Su olvido del pasado fue tan profundo en aquel instante que tardaría rato en reconocer con la mirada aquel crepúsculo de invierno, aquel sendero que recorría la pared de la Horda. Regresaba de la biblioteca. En cierto lugar, para salvar un amontonamiento de nieve, había que apoyarse firmemente en la piedra, aplastarse casi sobre su áspera superficie. Llevó a cabo esta sucesión de movimientos delicados con una lentitud maquinal, sintiéndose de nuevo en otra parte… En aquella larga velada de verano, varios años atrás. La luz de una puesta de sol velada, cálida. Las paredes de la Horda están tibias y, como cada verano, entretejidas de lúpulo. Está sentada en la escalinata de madera, inmóvil, pensativa, siguiendo con la vista los pasos del niño, ese chiquillo de siete años que camina por la orilla, se agacha, hurga en la arena. Luego se dirige hacia ella, radiante. «¡Mira qué huella!». Es un fragmento calcáreo con la ancha voluta hueca, punteada de lentejuelas nacaradas de un amonites. Esta cavidad recuerda un objeto, y el parecido es inquietante. «Se diría que es un entablillado de escayola para mi rodilla», murmura el niño. Olga le mira a los ojos, se siente desamparada, finge alegría: «Oh, tu entablillado…». El niño la interrumpe. Con el oído pegado a la huella del molusco, escucha: «Se oye el ruido del mar…, un mar que ya no está aquí…». Le tiende su hallazgo. Olga lo acerca al oído, escucha. Se oye el silencio del atardecer, el grito de un pájaro, la respiración discreta, contenida, del niño…

Aquella eclosión de los recuerdos de antaño duró hasta la noche. Apenas consciente, Olga abrió la puerta, se quitó el abrigo, fue a encender el fogón, a preparar el té… Pero más allá de los movimientos, aquellos retazos del pasado, siempre muy humildes y, diríase, inútiles, se desplegaban, la dejaban vivir en su tiempo de luz. Se acercaba a la mesa, cogía su taza, la tetera… (Un día de primavera, todavía en París, en aquel piso oscuro en que el único rayo de sol llega a última hora de la tarde, reflejado en las ventanas de la casa de enfrente. El piso en que se presiente ya una marcha próxima. El rayo pálido se desliza por la mesa, llena un ramillete de ramas de cerezo silvestre en flor. Detenida en el umbral, sorprende al niño que, sumida la cara en los racimos blancos, cuchichea imitando varias voces, con la entonación sucesivamente implorante o encendida. Olga retrocede un paso, el crujido de una tabla del parquet la delata. El niño levanta la cara. Se miran largo rato en silencio…). Olga se despertó en medio de la cocina, sin comprender qué había que hacer con aquella taza, aquella tetera que aún llevaba, como objetos cuyo uso se desconoce…

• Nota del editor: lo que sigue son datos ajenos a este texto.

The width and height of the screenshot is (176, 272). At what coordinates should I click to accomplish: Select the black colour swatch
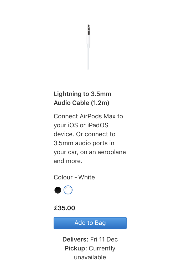[x=58, y=190]
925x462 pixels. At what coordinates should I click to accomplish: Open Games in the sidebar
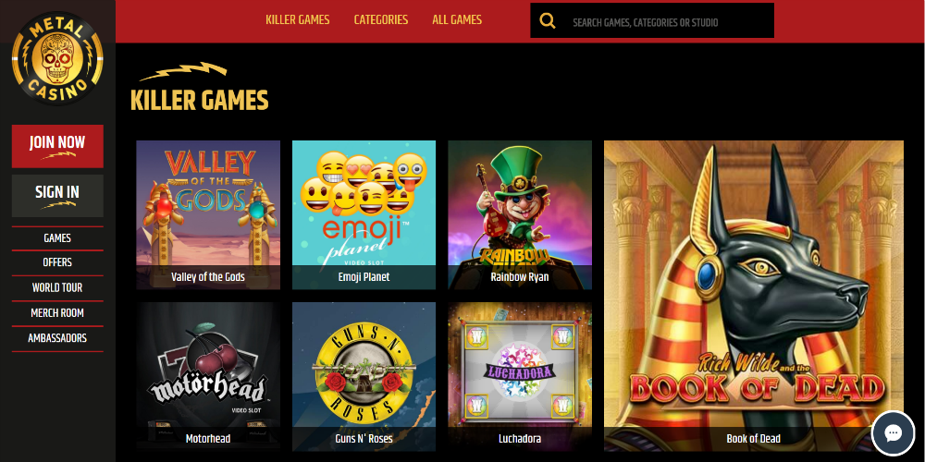57,238
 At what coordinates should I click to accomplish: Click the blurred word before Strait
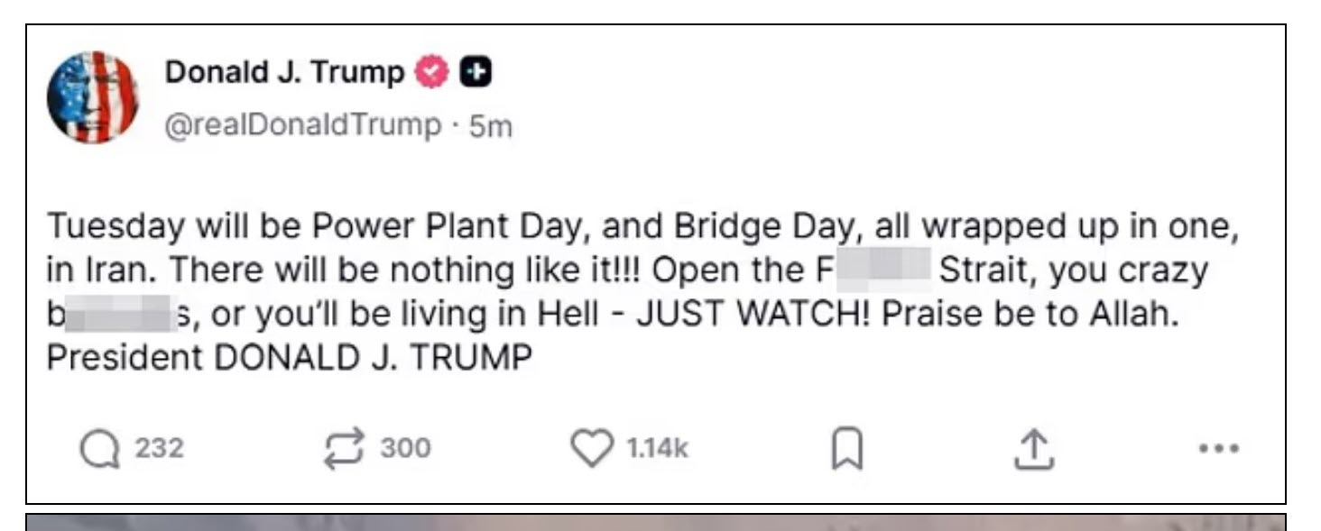883,271
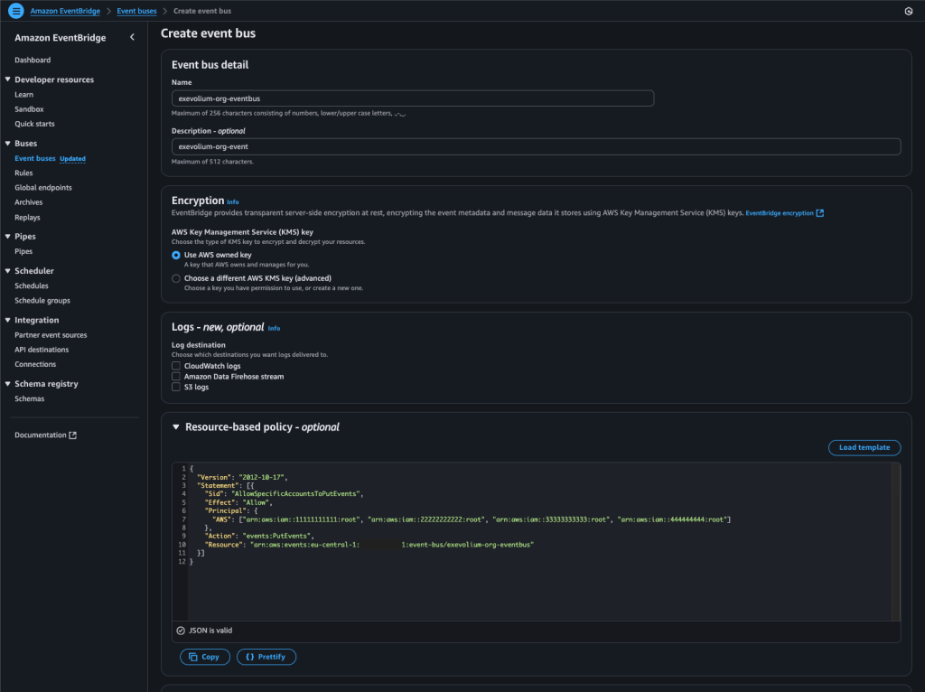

Más avanzada la noche, se dio cuenta de un olvido enojoso, volvió a ponerse el abrigo, salió a la escalinata y con ayuda de una vieja hacha llenó de cortes la espesa capa de hielo que cubría los peldaños. Luego, reemprendiendo el pequeño sendero que rodeaba la pared, rayó la pendiente resbaladiza de la pequeña subida en el lugar más peligroso…

Antes de dormirse, hubo todavía algunas zambullidas luminosas en el pasado. Y una vez, emergiendo, viendo en una sola mirada todos esos reflejos que su memoria había retenido, se le ocurrió este pensamiento que la deslumbró por su evidencia: «O sea, que no he olvidado nada, no he perdido nada en absoluto…». El sueño entumecía ya su pensamiento. Sólo comprendía que sin saberlo había preservado lo esencial de aquella infancia, su parte silenciosa, verdadera, única.

Por la mañana se acordaría de que la víspera, sumida en su ensueño, se había tomado la infusión sin examinar su superficie. Adivinaría que había ido él y la había sorprendido en el abandono de aquel sueño que no era fingido.